Wie wir inzwischen erfahren haben, ist das absurde Begehren, eine Wildbrücke zum Solarpark umzufunktionieren, offenbar nicht mal neu. In Bad Bentheim in Niedersachsen jedenfalls hat sich der FDP-Ortsverband schon im vergangenen Jahr einmal dazu positionieren müssen. Die hervorragende fachliche Stellungnahme findet Ihr hier
Und noch ein wichtiger Beitrag: Im aktuellen Schnellbrief des Informationsdienstes Umweltrecht (IDUR) findet sich ein sehr guter Beitrag zu dem Thema, wie im Vorfeld von Baumaßnahmen umweltrechtliche Aufnahmen zu gestalten sind. Es genügt eben nicht, wie in vielen Fällen geschehen, mal schnell ein Gutachten voller Allgemeinplätze aus dem Ärmel zu zaubern. Der IDUR schreibt über eine entsprechende juristische Entscheidung:
„Das Gericht findet erstaunlich klare Worte bezüglich der Anforderungen an die Bestandsaufnahme und die Ausweisung von Ausweichhabitaten. (…) So muss sich die Bestandsaufnahme der betroffenen Arten an sachlichen Kriterien orientieren, die sich aufgrund technischen Fortschritts und naturwissenschaftlicher Erkenntnisse fortentwickeln. Die hervorgehobenen Faktoren machen deutlich, dass die Begehung gewissen technischen und naturwissenschaftlichen Standards entsprechen muss, und dass im hierauf gestützten Umweltbericht oberflächliche, floskelhafte oder kaum nachvollziehbare Ausführungen nicht ausreichen. Für die Praxis bedeutet dies, dass die zuständigen Behörden und Vorhabenträger mehr Zeit in die Bestandsaufnahme investieren müssen, um ihren Pflichten nachzukommen.“
Den vollständigen IDUR Schnellbrief Nr. 249 vom März/April 2025 könnt Ihr hier einsehen
Meldung vom 20. Juni 2025
Das Rotwild in Deutschland steht gerade im Südwesten nachgewiesenermaßen vor einem genetischen Tiefpunkt – doch immer noch gibt es Politiker, die meinen, man müsse auf die Art keine Rücksicht nehmen, schlimmer noch, man könne ihr hier und da noch Lebensraum streitig machen.

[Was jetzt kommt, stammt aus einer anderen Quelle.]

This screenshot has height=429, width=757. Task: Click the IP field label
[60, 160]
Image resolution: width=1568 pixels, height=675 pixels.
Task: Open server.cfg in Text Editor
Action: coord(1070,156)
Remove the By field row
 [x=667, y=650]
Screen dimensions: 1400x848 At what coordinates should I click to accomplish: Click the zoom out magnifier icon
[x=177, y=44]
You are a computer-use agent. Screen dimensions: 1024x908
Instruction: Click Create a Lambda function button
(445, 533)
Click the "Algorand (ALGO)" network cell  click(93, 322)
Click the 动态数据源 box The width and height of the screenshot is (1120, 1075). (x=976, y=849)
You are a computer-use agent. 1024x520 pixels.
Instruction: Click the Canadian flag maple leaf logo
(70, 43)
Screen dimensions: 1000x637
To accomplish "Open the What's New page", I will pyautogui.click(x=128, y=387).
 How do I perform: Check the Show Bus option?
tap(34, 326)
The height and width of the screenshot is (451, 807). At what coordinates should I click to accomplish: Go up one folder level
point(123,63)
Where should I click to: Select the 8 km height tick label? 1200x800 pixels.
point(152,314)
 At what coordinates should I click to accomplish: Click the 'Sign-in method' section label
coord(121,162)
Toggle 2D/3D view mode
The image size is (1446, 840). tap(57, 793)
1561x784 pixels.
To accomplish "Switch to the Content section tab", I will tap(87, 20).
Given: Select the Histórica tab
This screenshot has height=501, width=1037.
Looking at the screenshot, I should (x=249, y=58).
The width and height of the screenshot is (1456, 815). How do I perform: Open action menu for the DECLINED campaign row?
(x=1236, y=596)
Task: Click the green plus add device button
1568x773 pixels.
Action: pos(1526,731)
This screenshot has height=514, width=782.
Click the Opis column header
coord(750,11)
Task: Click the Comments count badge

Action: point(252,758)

So soll jetzt auf einer Wildtierbrücke im Saarland eine Solaranlage entstehen. Der dortige Landkreis Merzig-Wadern ist für saarländische Verhältnisse ein vergleichsweise dünn besiedelter Landstrich. Hier konnte sich eine länderübergreifende gemeinsame Rotwild-Population mit dem benachbarten Rheinland-Pfalz im Landkreis Trier-Saarburg erhalten (mehr dazu im unten verlinkten Text der Vereinigung der Jäger des Saarlands).
Über den Tunnel Pellinger Berg verläuft die einzige Wildquerungshilfe im Saarland. Sie zeichnet sich durch eine hohe Funktionalität und hohe Durchlässigkeit und eine günstige Einbindung in die Naturlandschaft aus und erhielt in der Vergangenheit das Prädikat einer vollwertigen Wildtierpassage. Das Bundesamt für Naturschutz bezeichnet sie als Verbundachse von hoher nationaler Bedeutung. Doch was macht die Politik?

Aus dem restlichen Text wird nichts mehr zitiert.